[Records from a data collection]

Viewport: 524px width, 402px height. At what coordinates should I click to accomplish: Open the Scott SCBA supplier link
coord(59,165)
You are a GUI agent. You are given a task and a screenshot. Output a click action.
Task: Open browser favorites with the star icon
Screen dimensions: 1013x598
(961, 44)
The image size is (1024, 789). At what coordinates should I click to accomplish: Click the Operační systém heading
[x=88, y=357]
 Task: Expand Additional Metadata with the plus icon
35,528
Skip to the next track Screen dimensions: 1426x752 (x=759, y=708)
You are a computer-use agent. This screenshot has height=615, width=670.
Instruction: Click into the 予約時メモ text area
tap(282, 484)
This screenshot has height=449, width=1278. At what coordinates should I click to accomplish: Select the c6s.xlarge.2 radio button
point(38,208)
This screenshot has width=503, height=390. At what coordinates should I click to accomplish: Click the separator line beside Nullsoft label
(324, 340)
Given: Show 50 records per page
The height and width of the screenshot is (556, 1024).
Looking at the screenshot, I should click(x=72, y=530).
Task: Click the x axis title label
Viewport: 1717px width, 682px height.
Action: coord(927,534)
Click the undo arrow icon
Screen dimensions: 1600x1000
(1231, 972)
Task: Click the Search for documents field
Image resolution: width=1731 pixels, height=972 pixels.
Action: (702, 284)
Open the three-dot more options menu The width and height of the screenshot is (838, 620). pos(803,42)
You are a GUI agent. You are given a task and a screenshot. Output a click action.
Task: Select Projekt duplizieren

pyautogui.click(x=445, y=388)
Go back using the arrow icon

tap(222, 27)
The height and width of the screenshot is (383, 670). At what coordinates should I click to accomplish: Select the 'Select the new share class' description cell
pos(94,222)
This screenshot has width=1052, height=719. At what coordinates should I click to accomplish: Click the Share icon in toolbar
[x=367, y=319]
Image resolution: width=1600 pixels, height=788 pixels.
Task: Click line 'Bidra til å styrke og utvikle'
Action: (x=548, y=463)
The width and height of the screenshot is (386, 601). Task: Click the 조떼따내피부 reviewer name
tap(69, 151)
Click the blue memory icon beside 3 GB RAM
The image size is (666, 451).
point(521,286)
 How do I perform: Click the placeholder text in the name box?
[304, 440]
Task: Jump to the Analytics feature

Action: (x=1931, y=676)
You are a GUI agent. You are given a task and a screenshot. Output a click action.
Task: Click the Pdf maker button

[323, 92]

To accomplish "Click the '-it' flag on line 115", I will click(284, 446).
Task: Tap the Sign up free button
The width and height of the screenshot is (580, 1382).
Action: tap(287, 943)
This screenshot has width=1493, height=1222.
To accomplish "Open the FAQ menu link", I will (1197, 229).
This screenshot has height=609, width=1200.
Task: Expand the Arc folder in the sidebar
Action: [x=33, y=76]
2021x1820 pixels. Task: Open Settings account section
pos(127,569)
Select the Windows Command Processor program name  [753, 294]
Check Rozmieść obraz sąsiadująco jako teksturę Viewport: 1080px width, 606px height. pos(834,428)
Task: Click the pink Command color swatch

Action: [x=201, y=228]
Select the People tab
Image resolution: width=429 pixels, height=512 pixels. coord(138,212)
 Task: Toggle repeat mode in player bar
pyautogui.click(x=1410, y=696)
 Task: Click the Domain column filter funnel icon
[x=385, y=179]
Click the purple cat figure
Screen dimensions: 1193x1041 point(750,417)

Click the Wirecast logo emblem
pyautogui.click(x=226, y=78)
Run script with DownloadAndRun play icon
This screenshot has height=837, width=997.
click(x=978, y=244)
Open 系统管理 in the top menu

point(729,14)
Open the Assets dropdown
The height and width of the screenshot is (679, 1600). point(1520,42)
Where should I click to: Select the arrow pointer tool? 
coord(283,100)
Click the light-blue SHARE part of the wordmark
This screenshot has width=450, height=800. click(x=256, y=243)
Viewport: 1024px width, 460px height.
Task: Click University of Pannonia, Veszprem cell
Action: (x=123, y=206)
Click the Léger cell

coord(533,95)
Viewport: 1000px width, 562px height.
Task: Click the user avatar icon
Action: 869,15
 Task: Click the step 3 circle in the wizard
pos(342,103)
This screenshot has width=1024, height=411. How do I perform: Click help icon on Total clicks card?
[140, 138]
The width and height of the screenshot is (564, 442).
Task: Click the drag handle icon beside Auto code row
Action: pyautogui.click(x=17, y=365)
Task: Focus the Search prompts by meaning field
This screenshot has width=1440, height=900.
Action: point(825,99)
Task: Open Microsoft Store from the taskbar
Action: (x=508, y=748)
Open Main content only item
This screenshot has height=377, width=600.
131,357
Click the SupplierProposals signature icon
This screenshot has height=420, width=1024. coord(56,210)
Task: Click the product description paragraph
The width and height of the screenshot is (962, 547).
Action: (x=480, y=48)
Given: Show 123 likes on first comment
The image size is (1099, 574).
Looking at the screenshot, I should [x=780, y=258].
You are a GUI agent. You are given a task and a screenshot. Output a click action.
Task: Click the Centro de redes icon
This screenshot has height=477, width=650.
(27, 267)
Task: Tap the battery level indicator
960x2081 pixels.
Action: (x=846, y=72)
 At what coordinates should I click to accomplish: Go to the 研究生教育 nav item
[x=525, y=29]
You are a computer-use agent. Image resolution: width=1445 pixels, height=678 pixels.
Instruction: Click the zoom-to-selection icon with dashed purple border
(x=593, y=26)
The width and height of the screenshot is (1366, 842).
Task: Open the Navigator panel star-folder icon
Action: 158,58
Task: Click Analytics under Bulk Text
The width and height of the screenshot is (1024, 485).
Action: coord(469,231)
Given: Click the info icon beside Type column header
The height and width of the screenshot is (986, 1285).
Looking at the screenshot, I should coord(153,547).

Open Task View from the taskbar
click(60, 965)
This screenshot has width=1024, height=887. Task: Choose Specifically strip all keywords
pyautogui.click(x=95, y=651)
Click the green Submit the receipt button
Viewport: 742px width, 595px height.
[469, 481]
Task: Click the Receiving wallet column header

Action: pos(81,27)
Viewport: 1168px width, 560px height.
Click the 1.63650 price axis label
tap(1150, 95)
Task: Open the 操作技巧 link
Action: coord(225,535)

### TASK DETAILS
Output the lines from the one with "Task: Click the Receiving" to the final line of the entries above, exactly as they stand, please, and nothing else.

### WRITTEN REPLY
Task: Click the Receiving wallet column header

Action: pos(81,27)
Viewport: 1168px width, 560px height.
Click the 1.63650 price axis label
tap(1150, 95)
Task: Open the 操作技巧 link
Action: coord(225,535)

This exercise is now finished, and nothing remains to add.